According to a Treasury statement, AGR knowingly imported gold from the DRC that had been smuggled through Rwanda. The refinery, which began operations in 2020, processed bullion from sources linked to armed militias operating in eastern Congo, including the FDLR and various Mai-Mai groups. The sanctions followed a year-long investigation by the Financial Crimes Enforcement Network, which traced shipments from Congolese mines to the refinery’s Kigali facility.
Rwanda has denied the allegations, with government spokeswoman Yolande Makolo calling the sanctions “unfounded” and politically motivated. She insisted that Kigali maintains strict oversight of its mineral sector. AGR did not respond to requests for comment.
The US move comes amid a broader diplomatic push by Britain for verifiable mineral traceability. The Foreign, Commonwealth & Development Office this week released a new policy paper calling for mandatory due diligence across supply chains for tin, tungsten, tantalum, and gold. British officials argue that current voluntary schemes, such as the OECD Due Diligence Guidance, have failed to prevent smuggling into legitimate markets.

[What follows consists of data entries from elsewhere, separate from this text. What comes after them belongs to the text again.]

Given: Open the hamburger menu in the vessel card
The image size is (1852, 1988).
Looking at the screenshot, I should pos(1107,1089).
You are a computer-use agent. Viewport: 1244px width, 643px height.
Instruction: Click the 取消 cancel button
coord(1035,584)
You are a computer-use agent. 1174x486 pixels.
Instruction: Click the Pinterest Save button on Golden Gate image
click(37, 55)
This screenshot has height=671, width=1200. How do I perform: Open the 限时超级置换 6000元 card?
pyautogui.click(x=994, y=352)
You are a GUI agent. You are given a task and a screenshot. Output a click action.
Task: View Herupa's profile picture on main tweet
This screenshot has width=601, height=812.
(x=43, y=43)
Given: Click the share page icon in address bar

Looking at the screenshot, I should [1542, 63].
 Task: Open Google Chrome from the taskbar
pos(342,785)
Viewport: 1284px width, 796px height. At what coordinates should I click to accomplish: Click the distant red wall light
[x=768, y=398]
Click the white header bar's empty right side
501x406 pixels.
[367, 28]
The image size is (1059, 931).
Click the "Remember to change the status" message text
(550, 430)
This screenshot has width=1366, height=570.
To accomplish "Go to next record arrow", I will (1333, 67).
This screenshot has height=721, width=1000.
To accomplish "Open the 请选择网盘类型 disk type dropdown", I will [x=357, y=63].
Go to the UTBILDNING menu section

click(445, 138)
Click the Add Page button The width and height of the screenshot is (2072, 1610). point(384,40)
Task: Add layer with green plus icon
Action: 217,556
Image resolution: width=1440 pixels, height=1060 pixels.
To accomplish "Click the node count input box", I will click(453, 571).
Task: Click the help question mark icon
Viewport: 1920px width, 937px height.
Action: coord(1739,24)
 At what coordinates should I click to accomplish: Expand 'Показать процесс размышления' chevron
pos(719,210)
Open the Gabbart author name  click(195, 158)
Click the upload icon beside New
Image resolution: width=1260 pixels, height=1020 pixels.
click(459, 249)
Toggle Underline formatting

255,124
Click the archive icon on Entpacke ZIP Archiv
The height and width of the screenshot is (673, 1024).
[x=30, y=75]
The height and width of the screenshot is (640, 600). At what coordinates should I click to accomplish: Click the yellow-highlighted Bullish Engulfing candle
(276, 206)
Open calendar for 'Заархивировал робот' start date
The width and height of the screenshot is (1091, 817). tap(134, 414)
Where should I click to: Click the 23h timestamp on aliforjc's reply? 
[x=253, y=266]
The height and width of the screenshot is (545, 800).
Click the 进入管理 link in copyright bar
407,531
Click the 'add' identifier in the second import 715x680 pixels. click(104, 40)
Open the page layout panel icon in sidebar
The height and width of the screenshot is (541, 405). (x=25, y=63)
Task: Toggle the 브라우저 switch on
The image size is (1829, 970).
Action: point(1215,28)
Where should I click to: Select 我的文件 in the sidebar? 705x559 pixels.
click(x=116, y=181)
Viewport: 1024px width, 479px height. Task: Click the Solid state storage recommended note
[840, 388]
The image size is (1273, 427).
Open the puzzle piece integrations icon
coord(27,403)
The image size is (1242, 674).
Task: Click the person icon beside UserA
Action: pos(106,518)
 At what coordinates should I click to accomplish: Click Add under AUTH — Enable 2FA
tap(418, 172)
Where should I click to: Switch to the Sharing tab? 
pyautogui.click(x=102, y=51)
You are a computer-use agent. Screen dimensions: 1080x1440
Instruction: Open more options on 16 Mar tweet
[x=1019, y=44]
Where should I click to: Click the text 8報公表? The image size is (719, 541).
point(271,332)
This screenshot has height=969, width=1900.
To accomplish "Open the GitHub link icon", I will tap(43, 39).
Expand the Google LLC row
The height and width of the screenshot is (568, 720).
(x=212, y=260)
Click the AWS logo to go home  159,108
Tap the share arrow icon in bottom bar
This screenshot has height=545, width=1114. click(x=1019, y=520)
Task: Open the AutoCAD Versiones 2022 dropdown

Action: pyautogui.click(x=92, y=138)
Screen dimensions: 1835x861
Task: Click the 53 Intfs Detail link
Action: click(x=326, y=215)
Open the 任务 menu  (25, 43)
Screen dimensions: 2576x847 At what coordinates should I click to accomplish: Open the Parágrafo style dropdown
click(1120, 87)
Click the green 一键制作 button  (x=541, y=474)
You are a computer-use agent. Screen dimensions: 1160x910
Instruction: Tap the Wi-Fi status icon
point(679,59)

“Consumers and investors have a right to know that their gold does not fund conflict,” said Andrew Mitchell, the UK minister for development and Africa. “We are working with partners to build a system that guarantees provenance from mine to market.” London has proposed a pilot programme using blockchain technology to track minerals, with initial trials expected in Uganda and Tanzania later this year.
The sanctions reflect a growing transatlantic consensus on the issue. The European Union last year introduced a regulation requiring importers of responsible minerals to demonstrate their origins. The US Dodd-Frank Act already includes provisions for conflict mineral reporting, though enforcement has been uneven.
Analysts warn that without robust traceability mechanisms, sanctions alone will not resolve the problem. “There is a persistent challenge of ‘origin washing’ where gold from conflict zones is mixed with responsibly sourced bullion,” said Jessica Owen, a senior fellow at the Royal Institute of International Affairs. “The effectiveness of the Treasury’s move will depend on whether it triggers wider reforms in the refining sector."
The DRC’s government welcomed the US action, calling for additional designations. “This is a step towards ending the pillage of our resources,” said Patrick Muyaya, the communications minister. Human rights groups, however, argue that the sanctions do not go far enough, urging the administration of President Joe Biden to target the buyers of conflict gold, including major trading hubs in Dubai and Switzerland.
Meanwhile, East African Community officials have expressed concern that the sanctions could disrupt legitimate trade. Rwanda is a significant transit hub for gold exported from the DRC, and its stricter regulatory environment has attracted investment in recent years. The broader economic implications remain uncertain.
The Treasury’s Office of Foreign Assets Control stated that it stands ready to lift the sanctions if AGR demonstrates a verifiable clean supply chain. But with Britain and the US now coordinating on traceability, the gold industry faces increasing pressure to reform its practices. The global push for transparency shows no signs of abating.